■ Request
Transcribe the data below without changes, starting at the line that contains "The height and width of the screenshot is (817, 1456)." and ending at the line that contains "(x=658, y=838)", with both of those lines included.

■ Information given

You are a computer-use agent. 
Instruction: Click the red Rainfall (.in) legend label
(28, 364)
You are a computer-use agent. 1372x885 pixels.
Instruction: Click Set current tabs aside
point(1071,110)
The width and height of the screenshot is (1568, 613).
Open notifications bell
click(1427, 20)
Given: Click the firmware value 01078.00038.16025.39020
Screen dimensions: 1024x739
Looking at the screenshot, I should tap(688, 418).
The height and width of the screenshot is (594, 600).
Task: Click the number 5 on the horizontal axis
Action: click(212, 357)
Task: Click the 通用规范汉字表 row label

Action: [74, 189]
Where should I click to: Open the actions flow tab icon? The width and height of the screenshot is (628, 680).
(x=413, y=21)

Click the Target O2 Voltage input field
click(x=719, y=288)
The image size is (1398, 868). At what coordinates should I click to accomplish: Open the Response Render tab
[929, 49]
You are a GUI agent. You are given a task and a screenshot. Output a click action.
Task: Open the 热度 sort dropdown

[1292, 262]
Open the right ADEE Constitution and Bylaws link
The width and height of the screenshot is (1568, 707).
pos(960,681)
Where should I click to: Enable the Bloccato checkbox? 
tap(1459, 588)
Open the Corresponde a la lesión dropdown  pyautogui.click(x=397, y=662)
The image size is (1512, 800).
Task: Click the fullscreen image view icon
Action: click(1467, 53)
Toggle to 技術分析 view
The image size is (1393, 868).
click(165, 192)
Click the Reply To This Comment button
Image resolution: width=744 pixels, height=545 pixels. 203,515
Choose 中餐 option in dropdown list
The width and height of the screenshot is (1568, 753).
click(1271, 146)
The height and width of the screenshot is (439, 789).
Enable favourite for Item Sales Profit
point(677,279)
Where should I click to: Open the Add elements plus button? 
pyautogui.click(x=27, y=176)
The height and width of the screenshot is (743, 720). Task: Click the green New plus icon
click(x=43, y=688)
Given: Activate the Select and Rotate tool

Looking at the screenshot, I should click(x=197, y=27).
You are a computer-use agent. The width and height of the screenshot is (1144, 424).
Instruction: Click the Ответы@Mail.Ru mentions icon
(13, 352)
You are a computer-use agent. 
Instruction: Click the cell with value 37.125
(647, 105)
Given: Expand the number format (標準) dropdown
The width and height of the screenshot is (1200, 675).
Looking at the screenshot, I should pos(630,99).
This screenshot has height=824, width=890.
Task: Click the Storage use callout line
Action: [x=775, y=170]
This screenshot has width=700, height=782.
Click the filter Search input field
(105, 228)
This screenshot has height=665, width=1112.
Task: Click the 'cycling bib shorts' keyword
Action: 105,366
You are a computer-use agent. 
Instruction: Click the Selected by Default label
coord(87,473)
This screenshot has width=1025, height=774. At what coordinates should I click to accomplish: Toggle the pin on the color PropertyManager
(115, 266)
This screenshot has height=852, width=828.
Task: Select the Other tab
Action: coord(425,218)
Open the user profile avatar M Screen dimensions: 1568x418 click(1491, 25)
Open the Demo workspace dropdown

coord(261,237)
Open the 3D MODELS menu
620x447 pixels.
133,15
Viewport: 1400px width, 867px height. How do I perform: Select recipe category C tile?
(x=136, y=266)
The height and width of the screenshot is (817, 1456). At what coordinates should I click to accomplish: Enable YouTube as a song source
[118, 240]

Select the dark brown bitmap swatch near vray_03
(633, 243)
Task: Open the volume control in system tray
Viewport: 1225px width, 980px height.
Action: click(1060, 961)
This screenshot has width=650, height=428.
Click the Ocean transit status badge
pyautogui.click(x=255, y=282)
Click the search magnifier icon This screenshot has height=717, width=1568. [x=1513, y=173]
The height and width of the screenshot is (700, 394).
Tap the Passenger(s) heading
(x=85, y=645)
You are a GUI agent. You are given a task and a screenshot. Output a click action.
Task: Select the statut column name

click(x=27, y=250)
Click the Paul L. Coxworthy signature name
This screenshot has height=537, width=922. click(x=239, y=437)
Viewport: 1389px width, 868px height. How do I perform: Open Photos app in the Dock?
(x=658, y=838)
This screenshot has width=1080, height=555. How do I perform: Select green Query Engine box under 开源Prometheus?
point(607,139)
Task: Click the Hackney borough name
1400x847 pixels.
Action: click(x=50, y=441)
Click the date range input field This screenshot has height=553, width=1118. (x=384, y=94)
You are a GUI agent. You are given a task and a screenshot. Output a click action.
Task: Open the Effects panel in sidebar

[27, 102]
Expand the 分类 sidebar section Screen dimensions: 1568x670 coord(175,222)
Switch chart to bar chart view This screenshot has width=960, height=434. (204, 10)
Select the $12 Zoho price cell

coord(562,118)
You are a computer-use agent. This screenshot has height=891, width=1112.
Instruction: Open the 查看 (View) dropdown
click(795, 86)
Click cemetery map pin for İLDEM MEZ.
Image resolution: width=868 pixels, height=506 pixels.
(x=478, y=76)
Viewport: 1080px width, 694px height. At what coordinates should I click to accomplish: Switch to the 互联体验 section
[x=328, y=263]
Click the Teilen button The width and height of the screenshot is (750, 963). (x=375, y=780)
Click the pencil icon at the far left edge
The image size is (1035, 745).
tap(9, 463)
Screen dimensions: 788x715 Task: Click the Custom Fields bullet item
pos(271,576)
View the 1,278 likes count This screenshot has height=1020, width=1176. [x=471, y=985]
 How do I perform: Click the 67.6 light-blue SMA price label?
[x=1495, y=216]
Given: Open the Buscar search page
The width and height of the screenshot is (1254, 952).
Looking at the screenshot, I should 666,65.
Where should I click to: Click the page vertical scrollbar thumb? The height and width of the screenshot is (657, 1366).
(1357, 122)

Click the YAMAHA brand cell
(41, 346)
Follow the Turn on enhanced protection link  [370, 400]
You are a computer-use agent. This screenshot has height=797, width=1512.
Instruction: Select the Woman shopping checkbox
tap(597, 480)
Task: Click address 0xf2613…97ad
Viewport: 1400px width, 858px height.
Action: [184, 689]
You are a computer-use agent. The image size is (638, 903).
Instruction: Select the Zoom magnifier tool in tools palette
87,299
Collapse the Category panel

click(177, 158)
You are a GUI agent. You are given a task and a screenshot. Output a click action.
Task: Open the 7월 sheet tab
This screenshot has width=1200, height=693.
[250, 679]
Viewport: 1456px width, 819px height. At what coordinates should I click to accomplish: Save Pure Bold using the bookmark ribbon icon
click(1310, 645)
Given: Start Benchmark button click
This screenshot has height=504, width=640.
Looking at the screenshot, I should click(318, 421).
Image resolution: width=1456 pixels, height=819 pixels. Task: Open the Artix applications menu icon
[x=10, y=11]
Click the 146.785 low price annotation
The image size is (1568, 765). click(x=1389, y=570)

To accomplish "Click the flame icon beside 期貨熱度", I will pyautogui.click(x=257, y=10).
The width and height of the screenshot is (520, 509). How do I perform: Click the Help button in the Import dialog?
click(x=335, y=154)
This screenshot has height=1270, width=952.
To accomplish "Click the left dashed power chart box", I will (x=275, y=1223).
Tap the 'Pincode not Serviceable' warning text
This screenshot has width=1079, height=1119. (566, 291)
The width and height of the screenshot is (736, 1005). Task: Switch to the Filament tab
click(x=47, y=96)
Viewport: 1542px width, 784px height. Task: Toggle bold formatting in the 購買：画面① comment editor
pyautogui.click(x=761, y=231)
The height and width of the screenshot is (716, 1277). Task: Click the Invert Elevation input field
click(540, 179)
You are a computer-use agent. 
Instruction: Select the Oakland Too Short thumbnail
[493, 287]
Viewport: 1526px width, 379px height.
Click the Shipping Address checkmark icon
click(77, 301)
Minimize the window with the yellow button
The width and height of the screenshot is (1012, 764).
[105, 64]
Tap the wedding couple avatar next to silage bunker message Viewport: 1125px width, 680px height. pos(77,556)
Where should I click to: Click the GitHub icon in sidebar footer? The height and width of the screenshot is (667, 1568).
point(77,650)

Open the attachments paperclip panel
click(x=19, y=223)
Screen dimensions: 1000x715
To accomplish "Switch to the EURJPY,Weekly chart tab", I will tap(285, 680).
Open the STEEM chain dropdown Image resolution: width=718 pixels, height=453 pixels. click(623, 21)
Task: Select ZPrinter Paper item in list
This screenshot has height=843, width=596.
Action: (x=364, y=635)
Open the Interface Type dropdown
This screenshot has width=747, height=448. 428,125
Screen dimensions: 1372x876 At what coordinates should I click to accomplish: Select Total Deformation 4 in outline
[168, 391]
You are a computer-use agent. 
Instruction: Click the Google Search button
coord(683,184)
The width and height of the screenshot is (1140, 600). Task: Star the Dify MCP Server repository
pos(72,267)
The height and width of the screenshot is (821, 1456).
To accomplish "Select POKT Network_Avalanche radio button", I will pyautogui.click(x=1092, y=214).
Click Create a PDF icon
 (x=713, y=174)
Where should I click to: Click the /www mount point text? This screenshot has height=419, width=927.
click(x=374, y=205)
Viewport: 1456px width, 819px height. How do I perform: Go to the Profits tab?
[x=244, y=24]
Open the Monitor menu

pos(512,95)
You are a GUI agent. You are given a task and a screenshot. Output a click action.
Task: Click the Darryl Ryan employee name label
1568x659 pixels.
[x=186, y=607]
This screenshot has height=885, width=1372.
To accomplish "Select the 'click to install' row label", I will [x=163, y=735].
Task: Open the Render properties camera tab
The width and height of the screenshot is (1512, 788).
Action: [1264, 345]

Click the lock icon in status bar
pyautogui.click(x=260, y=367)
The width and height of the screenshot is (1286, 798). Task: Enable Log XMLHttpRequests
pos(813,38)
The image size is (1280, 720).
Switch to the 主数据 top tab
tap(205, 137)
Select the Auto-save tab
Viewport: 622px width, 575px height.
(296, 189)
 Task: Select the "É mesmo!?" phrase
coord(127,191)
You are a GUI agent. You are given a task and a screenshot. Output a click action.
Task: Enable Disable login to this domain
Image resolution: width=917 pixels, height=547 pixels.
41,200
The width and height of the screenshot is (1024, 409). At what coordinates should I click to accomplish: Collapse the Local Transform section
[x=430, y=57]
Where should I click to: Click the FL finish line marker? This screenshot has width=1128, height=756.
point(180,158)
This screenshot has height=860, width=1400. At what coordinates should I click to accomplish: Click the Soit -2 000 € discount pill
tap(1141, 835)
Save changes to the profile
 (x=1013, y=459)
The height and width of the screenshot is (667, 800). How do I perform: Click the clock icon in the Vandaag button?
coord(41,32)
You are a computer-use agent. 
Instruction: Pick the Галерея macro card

■ Reply
The height and width of the screenshot is (817, 1456). At what coordinates should I click to accomplish: Enable YouTube as a song source
[118, 240]

Select the dark brown bitmap swatch near vray_03
(633, 243)
Task: Open the volume control in system tray
Viewport: 1225px width, 980px height.
Action: click(1060, 961)
This screenshot has width=650, height=428.
Click the Ocean transit status badge
pyautogui.click(x=255, y=282)
Click the search magnifier icon This screenshot has height=717, width=1568. [x=1513, y=173]
The height and width of the screenshot is (700, 394).
Tap the Passenger(s) heading
(x=85, y=645)
You are a GUI agent. You are given a task and a screenshot. Output a click action.
Task: Select the statut column name

click(x=27, y=250)
Click the Paul L. Coxworthy signature name
This screenshot has height=537, width=922. click(x=239, y=437)
Viewport: 1389px width, 868px height. How do I perform: Open Photos app in the Dock?
(x=658, y=838)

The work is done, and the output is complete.